Trump Signs Extension on Paycheck Protection Program

Trump Signs Extension on Paycheck Protection Program
President Donald Trump during the Independence Day events at Mount Rushmore National Memorial in Keystone, S.D., July 3, 2020. Saul Loeb/AFP/Getty Images
Updated:
President Donald Trump signed on July 4 an extension of the paycheck protection program (PPP), giving small businesses an additional five weeks to apply for loans that are designed to provide them with payroll and expense relief amid the pandemic.

This comes after the House unanimously voted to extend the deadline for small businesses to apply for the potentially forgivable loans a day after the original deadline for new applications had expired. Small businesses now have until Aug. 8 to apply for the loan.

Approximately $130 billion in allocated funding hadn’t been used as of June 30. The $670 billion PPP was created by Congress in March to provide pandemic relief to small businesses with 500 or fewer employees. These loans are forgivable if the businesses use funds for payroll costs and expenses such as interest on mortgages, rent, and utilities.

Over 4.8 million loans have been granted, totaling more than $520 billion, according to the Small Business Administration (SBA).
Lawmakers are currently negotiating ways to repurpose the leftover funds that would help smaller, hardest-hit businesses to tap into a more targeted second round of assistance. Senate Democrats have introduced a bill to permit small businesses to take out a second loan if they have 100 employees or fewer, including sole proprietorships and self-employed individuals, and have used up an initial PPP loan, or be on pace to exhaust the loan.

They must also show that they have suffered a revenue loss of 50 percent or more due to the pandemic.

Similarly, Sen. Marco Rubio (R-Fla.), chairman of the Senate Small Business Committee, told reporters on June 30 that he’s working on a more targeted approach for the $130 billion.

“My preference is that we hold on to the $130 billion that was in use and rather than having a revert, using that to fund a second round of assistance to small businesses. Obviously we'll have to be more targeted at truly small businesses, and, in addition to that, I’m also developing a program to provide financing for businesses in underserved communities or opportunity zones and other zip codes that would fall in that category,” Rubio told reporters.

“I’m very concerned that a lot of minority businesses, particularly black-owned businesses already struggling to begin with, have access to capital.”

Treasury Secretary Steven Mnuchin testified about repurposing the PPP program during a congressional hearing on June 30.

“I think that there appears to be bipartisan support in the Senate to repurpose the $130 billion for PPP, extending it to businesses that are most hard hit, that have a requirement that their revenues have dropped significantly—things like restaurants and hotels and others, where it is critical to get people back to work,” Mnuchin said.

The SBA’s inspector general said in a report (pdf) released in May that some rural, minority, and women-owned businesses may not have received loans as intended because the agency didn’t provide guidance about the prioritization of these borrowers.
——————
▶ [CHECK YOUR UNDERSTANDING]:
1) List each distinct dollar amount stated in the article on the Paycheck Protection Program extension.
2) Please reproduce word for word the passage of the article on the Paycheck Protection Program extension that opens with the words containing "Over 4.8 million" and closes with "to the pandemic.".

▶ [INFORMATION PROVIDED]:
——————
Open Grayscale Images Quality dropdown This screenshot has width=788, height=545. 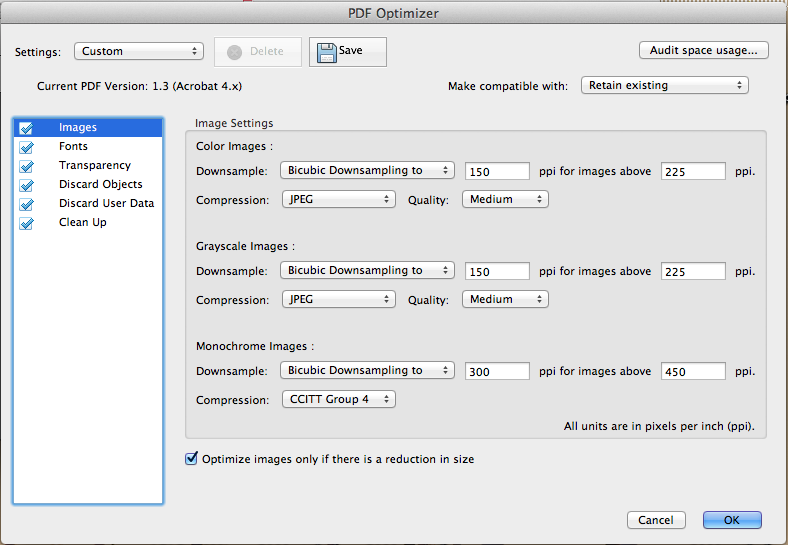tap(505, 300)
——————
▶ [OUTPUTS FOR THE TASKS]:
1)
$130 billion
$670 billion
$520 billion

2)
Over 4.8 million loans have been granted, totaling more than $520 billion, according to the Small Business Administration (SBA).
Lawmakers are currently negotiating ways to repurpose the leftover funds that would help smaller, hardest-hit businesses to tap into a more targeted second round of assistance. Senate Democrats have introduced a bill to permit small businesses to take out a second loan if they have 100 employees or fewer, including sole proprietorships and self-employed individuals, and have used up an initial PPP loan, or be on pace to exhaust the loan.

They must also show that they have suffered a revenue loss of 50 percent or more due to the pandemic.